During the optimization process of tailor-made rectangular seeding wells, we doubled the length of cages and increased the surface area, particularly for 1.5 mm and 2 mm long cavities. This provided a more robust interface between the EHTs and the cages, preventing detachment and enabling the generation of longer EHTs. We chose a 1 mm length to also test and compare the effect of doubling the length of the attachment sites. DLW thus allowed us to study the effects of asymmetry and architecture of mechanical constraints upon uniaxially contracting EHTs,34 in addition to length. Briefly, we typically observed higher contractile force output from the longer attachment sites. Details of this investigation can be found in ESI (see Fig. S10).
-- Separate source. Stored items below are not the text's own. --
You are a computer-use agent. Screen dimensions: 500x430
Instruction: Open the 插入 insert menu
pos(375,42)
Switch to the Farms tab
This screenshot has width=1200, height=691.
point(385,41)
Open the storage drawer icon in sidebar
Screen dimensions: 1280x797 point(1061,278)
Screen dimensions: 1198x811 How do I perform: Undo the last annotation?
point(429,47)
Our platform is also compatible with electrical stimulation systems and protocols, which are shown to enhance alignment, functionality, and maturation of the EHTs.35,36 We used a protocol that ramps up the frequency of pacing to assess the contractile performance of EHTs at physiologically relevant beat rates. Fig. 7A shows a representative trace of tissue contractions taken from a 1.2 mm long EHT (Fig. 7A, inset) during the application of this protocol on day 9. We start by recording the spontaneous contractions without any stimulation. After about 20 seconds, we initiate the protocol, which applies biphasic electrical pulses periodically for 20 seconds, sequentially at 0.5 Hz, 1 Hz, 1.5 Hz, 2 Hz, and 2.5 Hz, followed by a restart of the protocol at 0.5 Hz. The blue curve here represents instantaneous contraction frequencies for this example, calculated as the inverse of interbeat intervals. All EHTs showed a similar trend in terms of beating frequency. They were all able to adapt and keep up with the stimulation frequency with minor fluctuations, but the contractile forces exerted on the cage microstructures changed as a function of frequency.
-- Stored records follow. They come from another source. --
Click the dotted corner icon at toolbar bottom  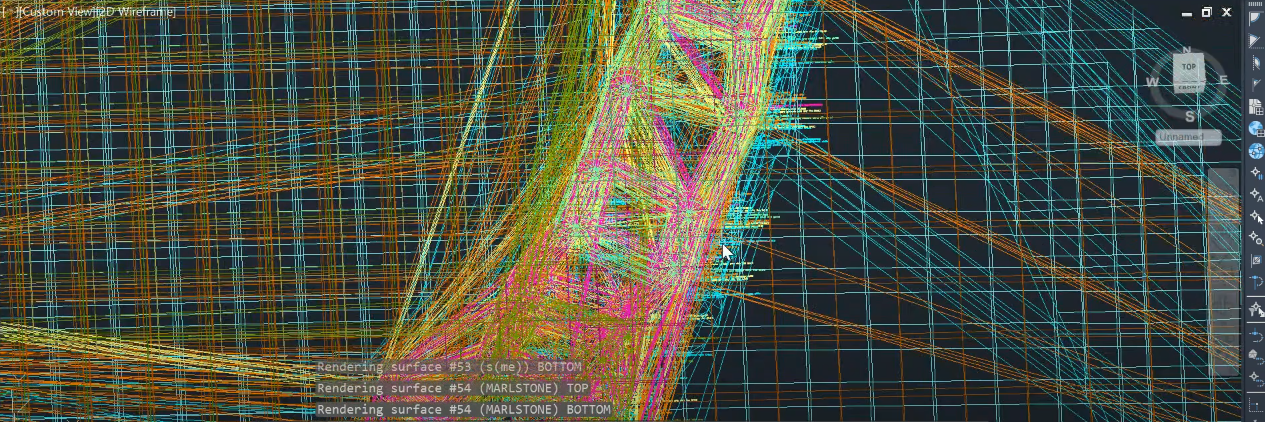pos(1256,404)
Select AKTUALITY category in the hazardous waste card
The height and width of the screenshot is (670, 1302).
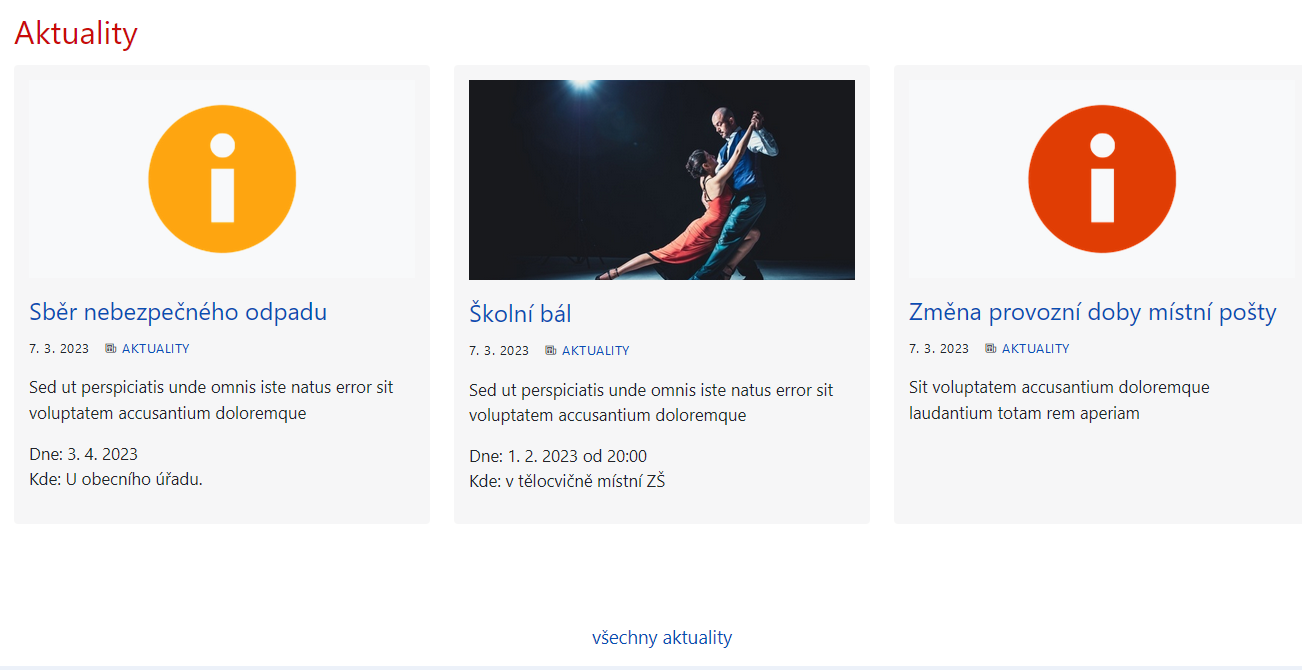(x=155, y=349)
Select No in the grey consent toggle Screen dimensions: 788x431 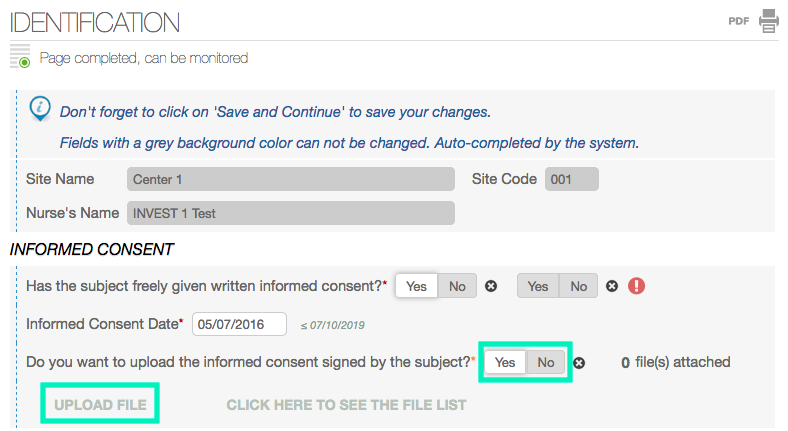tap(578, 286)
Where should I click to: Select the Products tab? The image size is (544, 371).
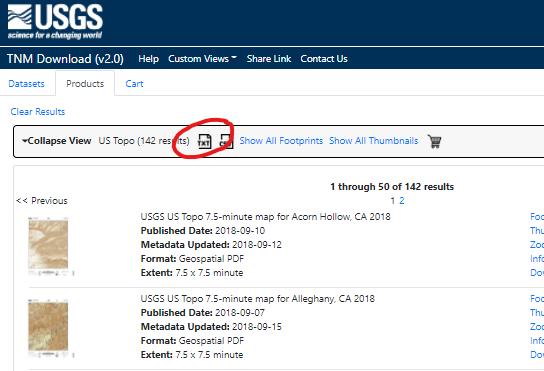85,84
image file: d3lc00752a-f7.tif
Fig. 7 Frequency-dependent contractile behavior of the EHTs generated in stadium-like seeding wells. (A) A force over time recording generated by tracking and averaging the displacements of the 0° oriented cages of a 1.2 mm long tissue (L/W ≈ 24) during electrical stimulation protocol. The tissues were stimulated at 0.5 Hz, 1 Hz, 1.5 Hz, 2 Hz, 2.5 Hz, and back to the 0.5 Hz (blue curve) starting from 20 seconds. (B) Is from the same tissue, but the force is plotted based on tracking and averaging the displacements of all diagonal cages. (C) Contraction durations (t80) of 0.8 mm long and 1.4 mm long tissues during the electrical stimulation regimen. (D) The temporal evolution of maximum contractile forces for 0.8 mm, 1 mm, 1.2 mm, and 1.4 mm long tissues. (E) Contraction durations at half maximum (t50) of tissues with different lengths, as a function of the excitation frequency. In (D) and (E) a 0° oriented cage placed in the longitudinal direction was analyzed for all EHTs. (F) Spontaneous frequencies of the tissues before initiation of the stimulation protocol.
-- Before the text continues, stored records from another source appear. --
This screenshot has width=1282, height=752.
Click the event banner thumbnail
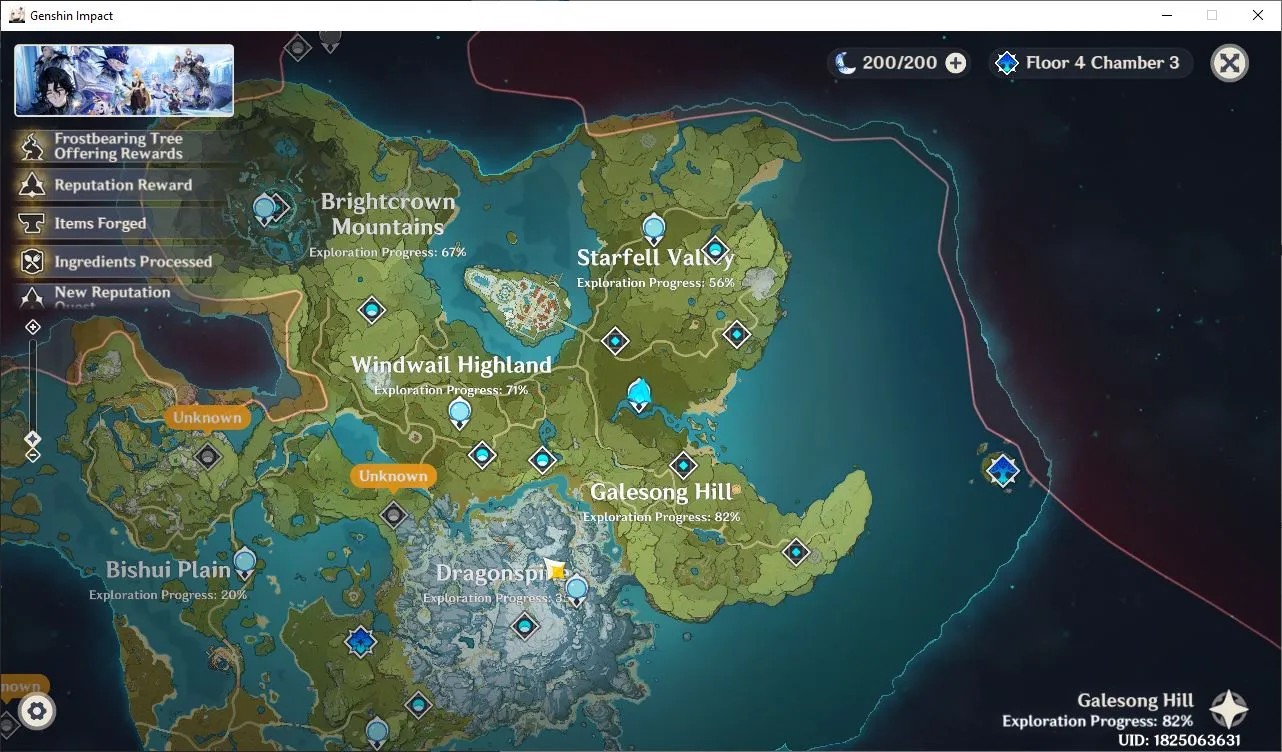click(x=124, y=80)
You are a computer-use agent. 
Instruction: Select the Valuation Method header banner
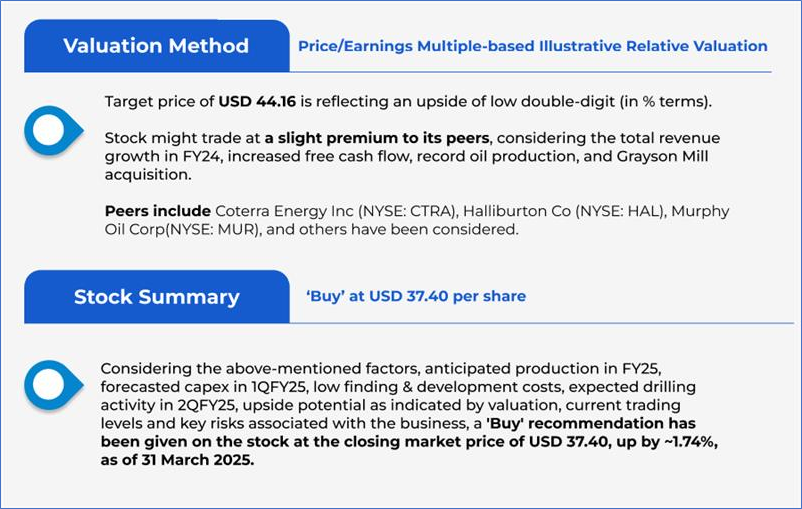point(156,46)
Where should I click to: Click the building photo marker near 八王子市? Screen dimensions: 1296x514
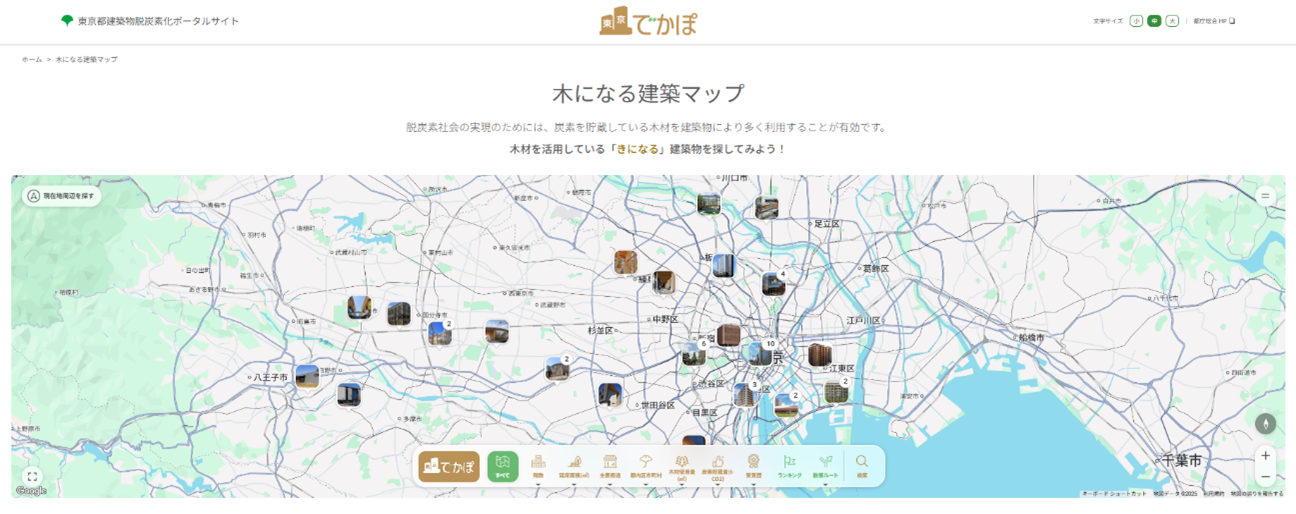pos(307,376)
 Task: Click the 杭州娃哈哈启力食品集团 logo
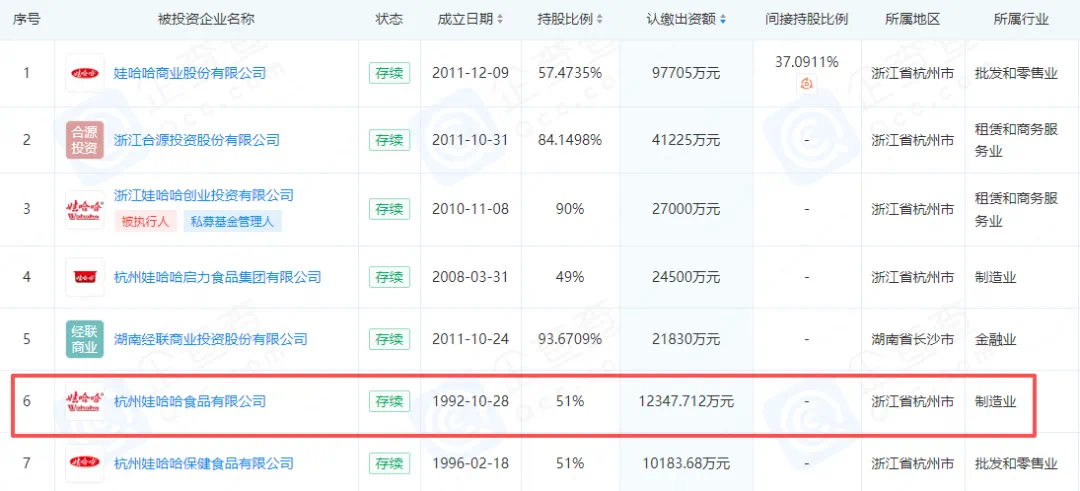[x=84, y=276]
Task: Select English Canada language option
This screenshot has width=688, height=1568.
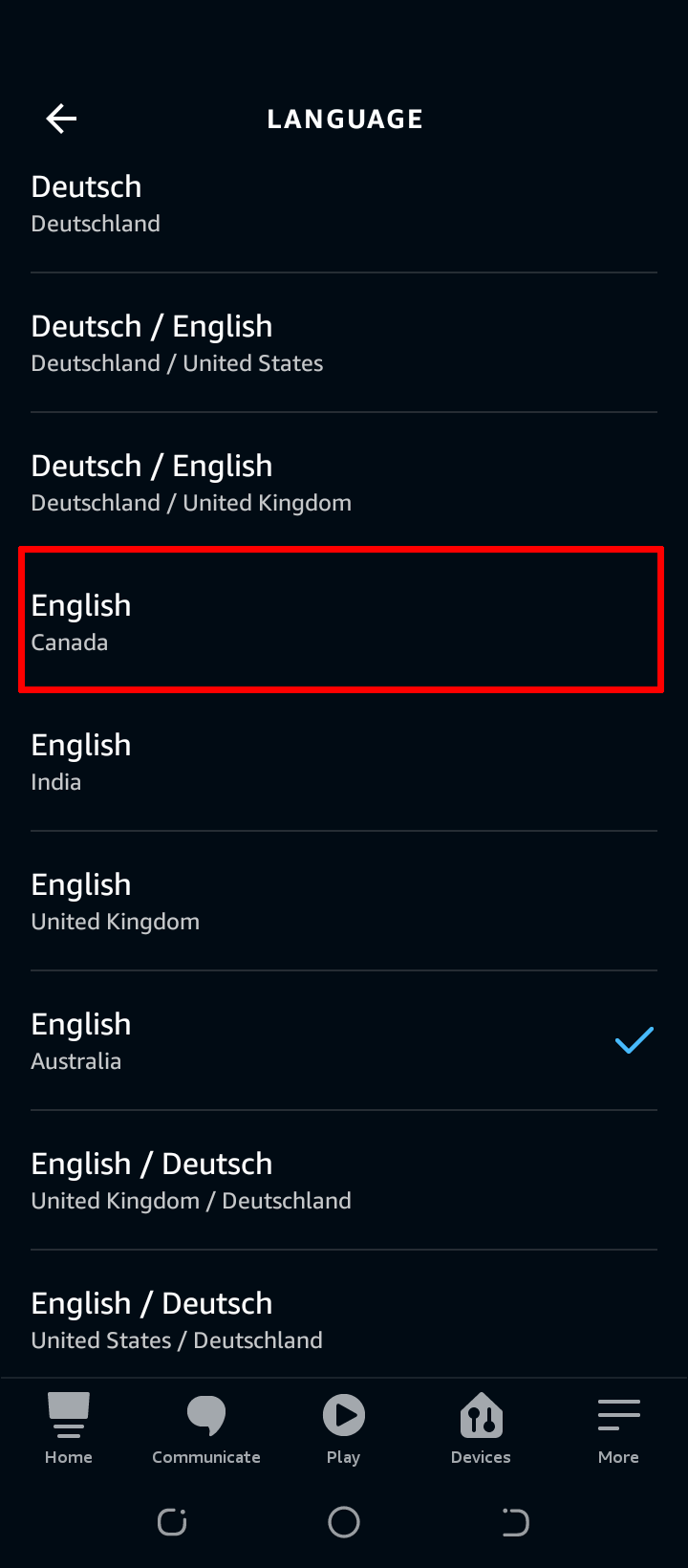Action: 341,621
The change in force has two components: (1) the purely active component of the contractile oscillations, and (2) the baseline deflections, which give information about quasi-static tension. We observed a decrease in active twitch forces as the stimulation frequency was increased for all the EHTs generated in stadium-like configuration. However, we again observed a few differences between the contractile motion of cages placed in lengthwise and diagonal orientations. In Fig. 7B, for the 1.2 mm long tissue, averaged contractile behavior from diagonal attachment sites indicates that the quasistatic tension (baseline) increases with stimulation frequency at the corners of the tissue. However, we did not observe this behavior on the cages that are placed in the longitudinal direction. Another example is given in Fig. S9 using a longer (1.4 mm) tissue. There, quasistatic tension increases for diagonal cages along with an additional force increase, consistent with what we observed for spontaneous contractions (Fig. 6D). Overall, the baseline increase in these traces suggests that the EHTs or the platform itself do not have time to fully relax at the corners at higher frequencies. Nonetheless, the tissue is still able to apply a considerable force in this condition. In Fig. 7C, we give another example of the difference in temporal dynamics measured from longitudinally- and diagonally-placed cages. The twitch duration, measured and averaged (n = 2 for 0°, n = 4 for diagonal) from cages in both orientations, reveals a decrease as a function of frequency for 0.8 mm long and 1.4 mm long tissues.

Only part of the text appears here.